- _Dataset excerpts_
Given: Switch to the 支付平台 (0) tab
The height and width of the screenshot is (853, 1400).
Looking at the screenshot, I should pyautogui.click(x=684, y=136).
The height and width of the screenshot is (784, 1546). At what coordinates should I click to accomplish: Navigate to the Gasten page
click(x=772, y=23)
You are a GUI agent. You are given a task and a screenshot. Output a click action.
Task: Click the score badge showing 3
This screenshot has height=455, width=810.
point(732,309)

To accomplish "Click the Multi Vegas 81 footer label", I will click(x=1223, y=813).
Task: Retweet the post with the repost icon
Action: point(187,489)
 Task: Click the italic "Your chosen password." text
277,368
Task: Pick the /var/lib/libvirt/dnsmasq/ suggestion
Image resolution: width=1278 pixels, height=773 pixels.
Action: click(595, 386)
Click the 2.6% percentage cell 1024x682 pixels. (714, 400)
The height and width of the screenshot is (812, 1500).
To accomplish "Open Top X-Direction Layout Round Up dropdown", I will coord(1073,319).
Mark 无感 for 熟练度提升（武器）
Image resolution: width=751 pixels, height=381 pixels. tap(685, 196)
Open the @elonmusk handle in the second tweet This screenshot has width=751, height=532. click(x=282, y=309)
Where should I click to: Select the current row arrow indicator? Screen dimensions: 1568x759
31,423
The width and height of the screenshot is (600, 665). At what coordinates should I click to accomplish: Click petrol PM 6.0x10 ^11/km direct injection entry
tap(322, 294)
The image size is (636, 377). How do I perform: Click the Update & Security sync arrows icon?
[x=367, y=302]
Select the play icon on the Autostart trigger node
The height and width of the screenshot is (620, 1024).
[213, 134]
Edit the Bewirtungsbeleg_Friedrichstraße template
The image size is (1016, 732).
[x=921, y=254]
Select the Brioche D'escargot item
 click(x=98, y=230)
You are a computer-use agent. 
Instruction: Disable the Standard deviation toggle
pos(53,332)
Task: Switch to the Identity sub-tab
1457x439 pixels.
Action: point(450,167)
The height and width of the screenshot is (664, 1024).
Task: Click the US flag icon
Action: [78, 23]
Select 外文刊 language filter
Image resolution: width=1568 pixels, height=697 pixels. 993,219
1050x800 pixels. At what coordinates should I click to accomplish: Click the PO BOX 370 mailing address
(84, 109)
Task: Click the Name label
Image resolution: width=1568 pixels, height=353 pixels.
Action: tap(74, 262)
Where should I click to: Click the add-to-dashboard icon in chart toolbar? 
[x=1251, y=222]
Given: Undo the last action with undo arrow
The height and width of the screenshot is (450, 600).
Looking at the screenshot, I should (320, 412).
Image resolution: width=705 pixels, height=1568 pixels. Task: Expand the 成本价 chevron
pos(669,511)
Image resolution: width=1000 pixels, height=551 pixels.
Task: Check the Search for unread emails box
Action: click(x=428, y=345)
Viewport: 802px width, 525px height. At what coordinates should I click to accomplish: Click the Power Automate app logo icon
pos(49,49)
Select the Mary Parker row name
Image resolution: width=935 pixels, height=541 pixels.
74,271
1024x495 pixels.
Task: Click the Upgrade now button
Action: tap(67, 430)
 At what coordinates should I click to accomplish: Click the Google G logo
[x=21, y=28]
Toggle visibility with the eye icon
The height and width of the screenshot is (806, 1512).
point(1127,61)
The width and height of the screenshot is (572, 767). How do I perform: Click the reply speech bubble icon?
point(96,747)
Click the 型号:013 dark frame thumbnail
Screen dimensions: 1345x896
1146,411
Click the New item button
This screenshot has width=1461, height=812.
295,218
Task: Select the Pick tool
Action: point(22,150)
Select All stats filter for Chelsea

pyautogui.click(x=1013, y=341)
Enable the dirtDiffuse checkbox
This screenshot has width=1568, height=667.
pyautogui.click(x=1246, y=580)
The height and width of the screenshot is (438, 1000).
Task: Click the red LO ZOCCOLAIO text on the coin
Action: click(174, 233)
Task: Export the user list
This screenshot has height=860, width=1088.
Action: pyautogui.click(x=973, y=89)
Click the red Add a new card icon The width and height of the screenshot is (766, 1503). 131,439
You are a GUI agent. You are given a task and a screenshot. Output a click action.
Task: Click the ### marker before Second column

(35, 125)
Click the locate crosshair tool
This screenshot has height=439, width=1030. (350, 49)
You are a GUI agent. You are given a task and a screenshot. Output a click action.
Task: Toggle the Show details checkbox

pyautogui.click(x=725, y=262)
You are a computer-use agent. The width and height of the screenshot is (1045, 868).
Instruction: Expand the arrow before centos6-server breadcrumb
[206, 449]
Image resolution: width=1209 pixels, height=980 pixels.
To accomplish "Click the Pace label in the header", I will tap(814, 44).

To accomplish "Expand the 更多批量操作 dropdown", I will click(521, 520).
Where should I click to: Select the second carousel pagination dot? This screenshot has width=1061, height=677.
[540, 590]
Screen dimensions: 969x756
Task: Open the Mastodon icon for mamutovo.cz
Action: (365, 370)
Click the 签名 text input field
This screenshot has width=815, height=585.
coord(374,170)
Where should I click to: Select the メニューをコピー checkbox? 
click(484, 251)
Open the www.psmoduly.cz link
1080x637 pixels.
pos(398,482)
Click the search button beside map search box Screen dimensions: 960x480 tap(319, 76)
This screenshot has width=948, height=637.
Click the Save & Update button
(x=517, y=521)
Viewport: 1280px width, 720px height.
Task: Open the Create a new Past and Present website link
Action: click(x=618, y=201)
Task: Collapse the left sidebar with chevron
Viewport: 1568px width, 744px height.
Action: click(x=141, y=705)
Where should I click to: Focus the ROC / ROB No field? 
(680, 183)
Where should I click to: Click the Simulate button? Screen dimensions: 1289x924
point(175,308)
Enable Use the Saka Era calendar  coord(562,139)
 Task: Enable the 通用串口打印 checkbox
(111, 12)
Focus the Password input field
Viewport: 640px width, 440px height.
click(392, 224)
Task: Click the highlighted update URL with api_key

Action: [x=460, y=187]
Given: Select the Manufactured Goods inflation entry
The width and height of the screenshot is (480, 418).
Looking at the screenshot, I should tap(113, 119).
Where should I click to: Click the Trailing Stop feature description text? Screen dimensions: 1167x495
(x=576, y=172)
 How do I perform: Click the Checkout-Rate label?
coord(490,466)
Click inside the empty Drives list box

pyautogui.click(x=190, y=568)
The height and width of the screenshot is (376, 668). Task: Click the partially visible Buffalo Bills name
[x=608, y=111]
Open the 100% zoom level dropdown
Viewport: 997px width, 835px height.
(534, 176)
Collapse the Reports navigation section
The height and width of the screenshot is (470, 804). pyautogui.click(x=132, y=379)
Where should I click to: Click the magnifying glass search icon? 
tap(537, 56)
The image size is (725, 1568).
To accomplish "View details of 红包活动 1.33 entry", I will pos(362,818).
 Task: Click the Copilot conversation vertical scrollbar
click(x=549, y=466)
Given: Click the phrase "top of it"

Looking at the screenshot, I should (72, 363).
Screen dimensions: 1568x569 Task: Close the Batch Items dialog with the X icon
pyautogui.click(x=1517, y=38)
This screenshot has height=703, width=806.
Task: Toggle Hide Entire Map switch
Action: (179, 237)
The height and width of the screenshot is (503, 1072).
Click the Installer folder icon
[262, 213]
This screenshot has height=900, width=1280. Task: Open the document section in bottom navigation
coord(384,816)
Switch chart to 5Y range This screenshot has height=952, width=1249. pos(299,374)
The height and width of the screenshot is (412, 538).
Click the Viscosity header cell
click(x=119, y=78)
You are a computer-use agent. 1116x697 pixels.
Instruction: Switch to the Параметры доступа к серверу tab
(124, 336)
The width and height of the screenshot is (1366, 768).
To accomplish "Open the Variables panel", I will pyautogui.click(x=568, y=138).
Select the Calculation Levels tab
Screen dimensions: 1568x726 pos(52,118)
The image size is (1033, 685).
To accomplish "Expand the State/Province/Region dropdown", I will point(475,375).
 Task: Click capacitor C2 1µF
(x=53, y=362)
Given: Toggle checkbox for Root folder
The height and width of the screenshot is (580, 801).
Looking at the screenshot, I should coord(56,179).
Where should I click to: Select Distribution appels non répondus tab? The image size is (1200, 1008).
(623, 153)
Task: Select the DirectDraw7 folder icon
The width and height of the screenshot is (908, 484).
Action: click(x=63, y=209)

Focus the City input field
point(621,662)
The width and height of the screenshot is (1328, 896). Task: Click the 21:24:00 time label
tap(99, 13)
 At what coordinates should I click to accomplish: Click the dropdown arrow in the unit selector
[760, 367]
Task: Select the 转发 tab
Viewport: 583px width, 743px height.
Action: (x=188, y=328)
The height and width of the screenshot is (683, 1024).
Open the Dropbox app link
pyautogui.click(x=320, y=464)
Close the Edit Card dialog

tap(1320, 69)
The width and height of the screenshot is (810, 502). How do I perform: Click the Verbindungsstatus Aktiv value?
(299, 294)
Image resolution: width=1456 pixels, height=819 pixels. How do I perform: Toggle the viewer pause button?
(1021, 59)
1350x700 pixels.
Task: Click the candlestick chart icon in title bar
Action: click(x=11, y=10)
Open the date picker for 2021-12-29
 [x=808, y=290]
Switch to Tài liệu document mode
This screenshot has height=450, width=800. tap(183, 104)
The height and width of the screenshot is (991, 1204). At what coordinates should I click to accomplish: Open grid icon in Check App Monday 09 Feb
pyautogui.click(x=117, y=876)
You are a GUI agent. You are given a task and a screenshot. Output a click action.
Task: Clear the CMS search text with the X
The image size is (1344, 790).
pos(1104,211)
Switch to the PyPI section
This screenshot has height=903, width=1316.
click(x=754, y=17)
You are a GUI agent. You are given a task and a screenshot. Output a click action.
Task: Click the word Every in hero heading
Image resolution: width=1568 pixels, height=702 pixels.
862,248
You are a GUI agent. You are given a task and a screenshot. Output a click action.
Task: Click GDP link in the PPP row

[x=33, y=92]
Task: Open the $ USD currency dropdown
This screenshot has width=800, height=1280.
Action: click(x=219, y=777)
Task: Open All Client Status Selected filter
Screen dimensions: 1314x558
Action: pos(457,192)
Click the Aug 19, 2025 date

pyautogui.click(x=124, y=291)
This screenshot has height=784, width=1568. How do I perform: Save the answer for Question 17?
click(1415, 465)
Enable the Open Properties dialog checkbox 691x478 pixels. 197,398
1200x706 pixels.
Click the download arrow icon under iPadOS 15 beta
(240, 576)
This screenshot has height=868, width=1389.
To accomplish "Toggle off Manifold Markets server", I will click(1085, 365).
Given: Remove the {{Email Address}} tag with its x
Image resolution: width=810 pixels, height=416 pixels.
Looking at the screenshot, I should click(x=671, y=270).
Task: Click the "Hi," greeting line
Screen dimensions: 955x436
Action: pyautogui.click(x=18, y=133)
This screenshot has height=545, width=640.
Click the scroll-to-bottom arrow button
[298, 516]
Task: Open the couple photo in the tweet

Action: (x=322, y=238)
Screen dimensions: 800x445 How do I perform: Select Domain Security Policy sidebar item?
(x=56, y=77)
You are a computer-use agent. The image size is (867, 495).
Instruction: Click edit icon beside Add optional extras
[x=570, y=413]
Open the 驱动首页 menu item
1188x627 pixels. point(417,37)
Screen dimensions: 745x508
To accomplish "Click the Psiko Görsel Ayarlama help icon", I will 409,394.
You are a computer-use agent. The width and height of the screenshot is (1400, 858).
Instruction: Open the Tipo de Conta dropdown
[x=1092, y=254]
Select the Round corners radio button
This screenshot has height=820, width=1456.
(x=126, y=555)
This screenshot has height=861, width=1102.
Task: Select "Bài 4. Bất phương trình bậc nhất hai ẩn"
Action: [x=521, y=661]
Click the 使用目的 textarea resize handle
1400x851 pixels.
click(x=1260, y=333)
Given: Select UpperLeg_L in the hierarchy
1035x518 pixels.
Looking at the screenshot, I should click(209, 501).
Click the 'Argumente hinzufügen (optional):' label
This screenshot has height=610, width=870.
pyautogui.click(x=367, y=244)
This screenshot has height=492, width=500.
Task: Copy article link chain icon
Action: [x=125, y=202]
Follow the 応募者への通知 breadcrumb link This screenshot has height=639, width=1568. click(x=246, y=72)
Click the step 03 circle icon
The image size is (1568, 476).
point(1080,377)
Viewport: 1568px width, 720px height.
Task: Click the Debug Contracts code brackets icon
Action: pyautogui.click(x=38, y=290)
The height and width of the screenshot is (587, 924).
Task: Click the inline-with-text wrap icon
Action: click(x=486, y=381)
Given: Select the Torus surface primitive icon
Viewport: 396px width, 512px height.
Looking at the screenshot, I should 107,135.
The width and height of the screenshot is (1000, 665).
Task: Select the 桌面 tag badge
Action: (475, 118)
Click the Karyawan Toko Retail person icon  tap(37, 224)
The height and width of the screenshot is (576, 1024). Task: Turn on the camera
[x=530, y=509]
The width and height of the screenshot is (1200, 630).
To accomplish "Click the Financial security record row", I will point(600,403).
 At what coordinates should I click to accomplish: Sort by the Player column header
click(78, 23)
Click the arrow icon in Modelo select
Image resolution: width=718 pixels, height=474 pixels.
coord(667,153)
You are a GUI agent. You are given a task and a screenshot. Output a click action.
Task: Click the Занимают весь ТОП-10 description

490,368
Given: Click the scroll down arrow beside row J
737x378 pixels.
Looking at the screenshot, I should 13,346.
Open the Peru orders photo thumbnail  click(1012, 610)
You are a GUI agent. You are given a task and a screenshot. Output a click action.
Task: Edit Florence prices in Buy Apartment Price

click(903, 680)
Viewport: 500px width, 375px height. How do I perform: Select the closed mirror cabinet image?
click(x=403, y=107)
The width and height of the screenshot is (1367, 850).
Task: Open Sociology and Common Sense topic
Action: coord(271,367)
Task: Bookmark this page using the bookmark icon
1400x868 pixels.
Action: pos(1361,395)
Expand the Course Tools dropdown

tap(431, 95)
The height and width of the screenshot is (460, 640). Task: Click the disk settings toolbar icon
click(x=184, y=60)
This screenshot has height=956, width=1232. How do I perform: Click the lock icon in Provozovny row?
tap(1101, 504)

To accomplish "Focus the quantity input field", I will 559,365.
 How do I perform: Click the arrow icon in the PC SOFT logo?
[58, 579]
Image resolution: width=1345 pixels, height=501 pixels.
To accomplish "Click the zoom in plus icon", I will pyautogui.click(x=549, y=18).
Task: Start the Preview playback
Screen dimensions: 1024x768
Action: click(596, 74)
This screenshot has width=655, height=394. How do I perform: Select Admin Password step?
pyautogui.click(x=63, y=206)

- _Task to carry out_
The entries above hold a line with "This screenshot has width=800, height=1280." and a later line with "Given: Remove the". Write out exactly those lines and all lines between, nothing more.

- _Written answer_
This screenshot has width=800, height=1280.
Action: click(x=219, y=777)
Task: Open All Client Status Selected filter
Screen dimensions: 1314x558
Action: pos(457,192)
Click the Aug 19, 2025 date

pyautogui.click(x=124, y=291)
This screenshot has height=784, width=1568. How do I perform: Save the answer for Question 17?
click(1415, 465)
Enable the Open Properties dialog checkbox 691x478 pixels. 197,398
1200x706 pixels.
Click the download arrow icon under iPadOS 15 beta
(240, 576)
This screenshot has height=868, width=1389.
To accomplish "Toggle off Manifold Markets server", I will click(1085, 365).
Given: Remove the {{Email Address}} tag with its x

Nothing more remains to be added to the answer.